Work In Progress {: .wip-float}

This isn't finished yet. So don't blame me if there are spelling mistakes or it's just nonsense. {: .wip-text}

I was at Marconi for about four years. I was actually sponsored by them, so I spent nine months before my final year working for them over in Frimley. During that time I was working on a new CMOS 8086 interrupt controller. There were only five of these in the whole of Europe, so I was told to try and not blow it up! One of the senior engineers (Dr someone or other...) had written a program to test this chip. It failed the test but they didn't know why. So that was my task. The NMOS version worked, so I had something to compare it against. Anyway, long story short, it turned out that there was a masking error, and if you configured the chip in a certain way the interrupts wouldn't get processed correctly because two tracks were effectively too close together. In later years I would come across similar problems in memory chips - where they worked with certain data patterns but not others. That lead to a me writing a memory test that I believe is still is still used in Phoenix BIOSes - but thats another story.

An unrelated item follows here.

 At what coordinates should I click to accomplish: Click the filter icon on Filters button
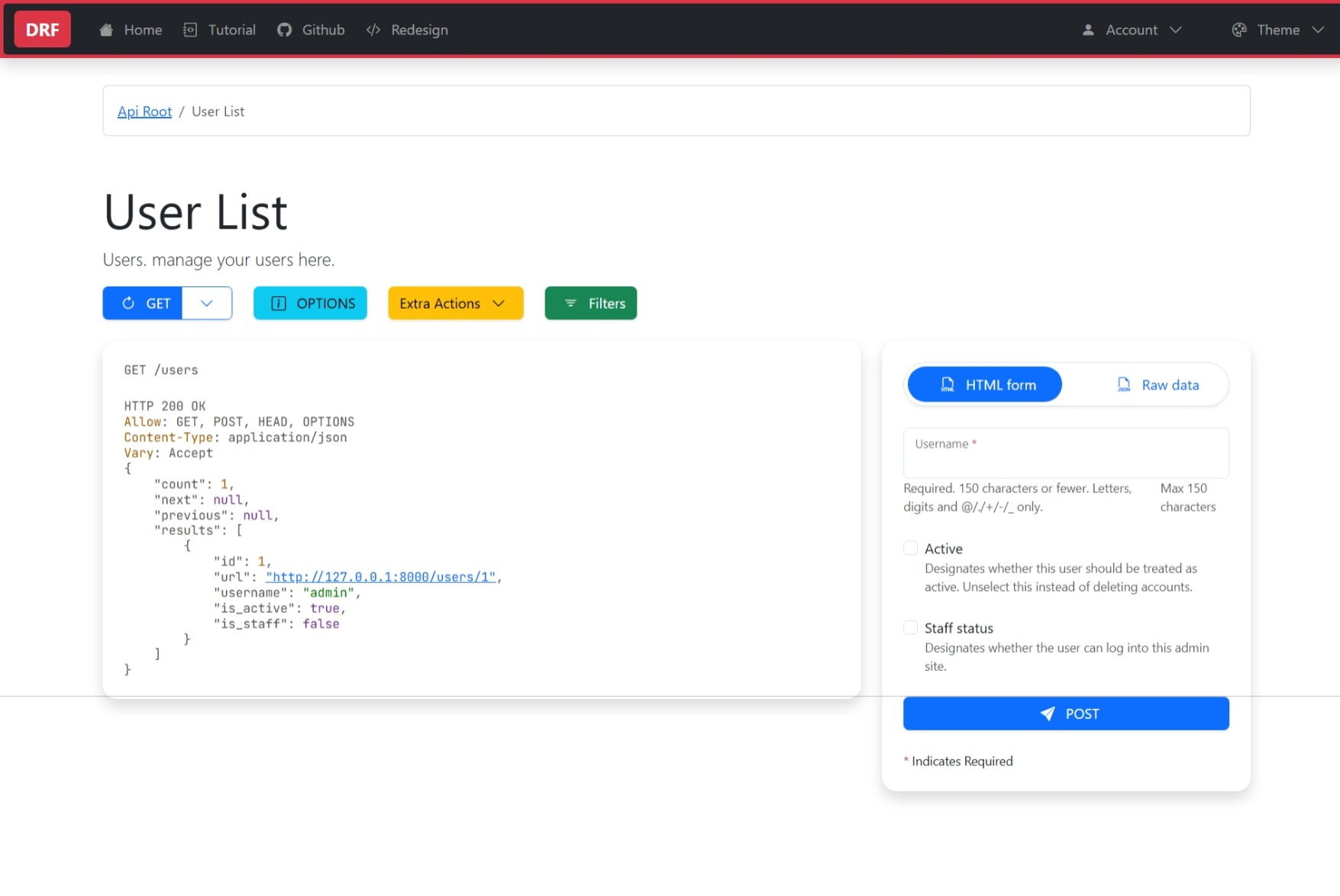(569, 303)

When I started having graduated I quickly started working on test software and firmware using Pascal and 8086 assembler on IBM PCs. But I enjoyed working on all sorts of computers - one of the tasks I took on was hacking into a CPM system where everyone had forgotten their password. There was still a way to get in (I think via an admin account) which allowed me to view the password "database". That gave me hashed passwords. Rather naively (with hindsight) I thought if I could work out the hashing algorithm I could work out the passwords. So I tried creating accounts with passwords "a", "b", "c" etc., and then "aa", "ab" etc. It didn't take me long to reverse engineer their hacking algorithm (it was a good job they didn't have a non-reversible algorithm). I'm still interested in security and reading about security failures and how to avoid them; I'm not a security expert, but I know enough to know that you don't try and invent your own security algorithms and systems!

After about a year I moved over to the application software group writing the real code in Coral66. I was made team leader of the "Intelligence and Meteorology" team. Looking back, the architecture was quite advanced for it's time.